PROBLEM TO WORK ON: Copy out the lines from the line with "Where should I click to: Click" to the line with "[x=435, y=358]", swapping each "header" for "top bar" and changing nothing else.

Entries from a dataset

----

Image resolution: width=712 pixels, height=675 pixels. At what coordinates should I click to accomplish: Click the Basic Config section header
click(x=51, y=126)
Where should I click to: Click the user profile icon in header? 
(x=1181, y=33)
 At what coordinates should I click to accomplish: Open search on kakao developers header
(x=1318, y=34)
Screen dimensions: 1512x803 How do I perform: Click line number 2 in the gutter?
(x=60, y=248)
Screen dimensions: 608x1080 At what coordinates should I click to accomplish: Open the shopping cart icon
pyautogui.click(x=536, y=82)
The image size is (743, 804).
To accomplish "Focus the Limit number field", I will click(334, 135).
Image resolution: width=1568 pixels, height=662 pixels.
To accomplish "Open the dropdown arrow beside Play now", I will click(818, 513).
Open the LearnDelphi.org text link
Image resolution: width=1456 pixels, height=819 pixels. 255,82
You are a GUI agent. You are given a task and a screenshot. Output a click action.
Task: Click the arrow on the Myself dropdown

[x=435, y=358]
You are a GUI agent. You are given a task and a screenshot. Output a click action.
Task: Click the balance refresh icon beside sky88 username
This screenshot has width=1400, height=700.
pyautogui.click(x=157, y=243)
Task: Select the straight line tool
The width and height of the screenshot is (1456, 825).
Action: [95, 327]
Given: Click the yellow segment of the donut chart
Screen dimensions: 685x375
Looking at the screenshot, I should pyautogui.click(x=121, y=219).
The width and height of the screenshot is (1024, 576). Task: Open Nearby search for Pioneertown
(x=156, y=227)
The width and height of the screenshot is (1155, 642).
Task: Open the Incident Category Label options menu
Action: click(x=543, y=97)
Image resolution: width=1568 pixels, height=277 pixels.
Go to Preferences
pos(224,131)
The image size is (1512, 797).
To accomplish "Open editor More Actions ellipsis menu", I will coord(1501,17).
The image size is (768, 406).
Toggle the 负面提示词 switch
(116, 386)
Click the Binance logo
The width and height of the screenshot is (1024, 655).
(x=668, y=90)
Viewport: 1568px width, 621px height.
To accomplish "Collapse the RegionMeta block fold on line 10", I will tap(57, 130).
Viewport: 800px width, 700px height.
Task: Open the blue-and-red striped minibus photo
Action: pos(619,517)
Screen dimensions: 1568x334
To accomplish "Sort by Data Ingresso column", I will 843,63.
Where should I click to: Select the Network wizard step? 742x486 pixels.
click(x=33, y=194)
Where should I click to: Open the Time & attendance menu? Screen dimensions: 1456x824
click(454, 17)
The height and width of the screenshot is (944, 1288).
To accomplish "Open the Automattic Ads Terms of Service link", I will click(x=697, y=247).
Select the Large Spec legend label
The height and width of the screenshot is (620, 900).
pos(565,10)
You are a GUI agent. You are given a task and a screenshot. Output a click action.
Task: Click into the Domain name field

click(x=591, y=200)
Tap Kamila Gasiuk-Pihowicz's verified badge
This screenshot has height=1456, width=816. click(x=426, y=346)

----

TASK RESULT:
Where should I click to: Click the user profile icon in top bar? 
(x=1181, y=33)
 At what coordinates should I click to accomplish: Open search on kakao developers top bar
(x=1318, y=34)
Screen dimensions: 1512x803 How do I perform: Click line number 2 in the gutter?
(x=60, y=248)
Screen dimensions: 608x1080 At what coordinates should I click to accomplish: Open the shopping cart icon
pyautogui.click(x=536, y=82)
The image size is (743, 804).
To accomplish "Focus the Limit number field", I will click(334, 135).
Image resolution: width=1568 pixels, height=662 pixels.
To accomplish "Open the dropdown arrow beside Play now", I will click(818, 513).
Open the LearnDelphi.org text link
Image resolution: width=1456 pixels, height=819 pixels. 255,82
You are a GUI agent. You are given a task and a screenshot. Output a click action.
Task: Click the arrow on the Myself dropdown

[x=435, y=358]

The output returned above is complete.